On the last Saturday before Christmas, I participated in the Old Town Auburn Farmers' Market for the first time in several months. During the fall soccer season, our friends Matt and Callie Urner sold our meat and yarn at the market. December 22 gave me a chance to catch up with friends and customers who I had not seen for quite some time - I had a great day! As usual, the last Saturday before Christmas was a busy one at the market - despite the cold and rainy weather.
The following Monday, I went to the bank to make my deposit. I discovered, among the half-dozen or so checks that I had received, a check with no name, address or bank information on it. I couldn't decipher the signature, and I had no memory of who had written it. I'd been so busy talking with folks that I hadn't paid any attention to it at the market. While it was only a $30 check, I was annoyed with myself for failing to catch the problem at the time.
We've been selling products at the farmers' market in Auburn for more than 10 years, and we've always taken checks. Before we started accepting credit cards with my smart phone this year, we even let customers send us checks if they didn't have enough cash at the market to make a purchase. In all that time, we've never received a bad check - until now.

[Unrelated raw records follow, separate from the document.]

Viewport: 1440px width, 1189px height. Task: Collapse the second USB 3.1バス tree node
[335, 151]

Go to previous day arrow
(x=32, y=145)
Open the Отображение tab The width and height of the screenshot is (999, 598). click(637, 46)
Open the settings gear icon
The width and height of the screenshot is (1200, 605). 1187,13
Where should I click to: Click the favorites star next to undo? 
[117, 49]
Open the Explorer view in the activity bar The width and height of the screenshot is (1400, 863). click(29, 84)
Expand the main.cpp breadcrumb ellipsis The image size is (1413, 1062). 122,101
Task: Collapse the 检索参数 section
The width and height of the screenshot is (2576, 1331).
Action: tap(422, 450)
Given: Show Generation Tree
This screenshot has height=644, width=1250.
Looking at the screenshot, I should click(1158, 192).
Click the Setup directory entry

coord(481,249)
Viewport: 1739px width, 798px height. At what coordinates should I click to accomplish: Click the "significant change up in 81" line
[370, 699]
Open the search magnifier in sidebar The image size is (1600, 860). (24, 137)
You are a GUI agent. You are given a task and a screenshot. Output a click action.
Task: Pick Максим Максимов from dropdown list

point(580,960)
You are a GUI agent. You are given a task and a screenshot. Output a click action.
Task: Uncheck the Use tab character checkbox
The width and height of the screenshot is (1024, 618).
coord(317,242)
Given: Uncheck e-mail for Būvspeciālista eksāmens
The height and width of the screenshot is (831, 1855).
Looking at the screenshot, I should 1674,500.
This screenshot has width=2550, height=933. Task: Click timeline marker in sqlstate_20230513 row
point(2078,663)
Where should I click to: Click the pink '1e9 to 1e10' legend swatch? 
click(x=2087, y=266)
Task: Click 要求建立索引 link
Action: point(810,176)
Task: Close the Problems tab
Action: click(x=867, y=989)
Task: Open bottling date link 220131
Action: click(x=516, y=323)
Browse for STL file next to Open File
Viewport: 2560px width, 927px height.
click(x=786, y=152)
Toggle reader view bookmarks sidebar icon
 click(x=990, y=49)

I find myself upset that somebody stiffed us - again, $30 isn't much, but the idea of knowingly taking something without paying for it is aggravating. Had this person told me that he (or she) didn't have the money to make a purchase, I'd have tried to help out - that's one of the things I love about the Auburn farmers' market - it's a community.
Going forward, I'll probably be more careful about checking the information on the checks I receive from somebody I don't know - at least for a few more weeks. Ultimately, however, I choose to trust the people who I do business with - even if it means that a stranger might take advantage of this trust now and then.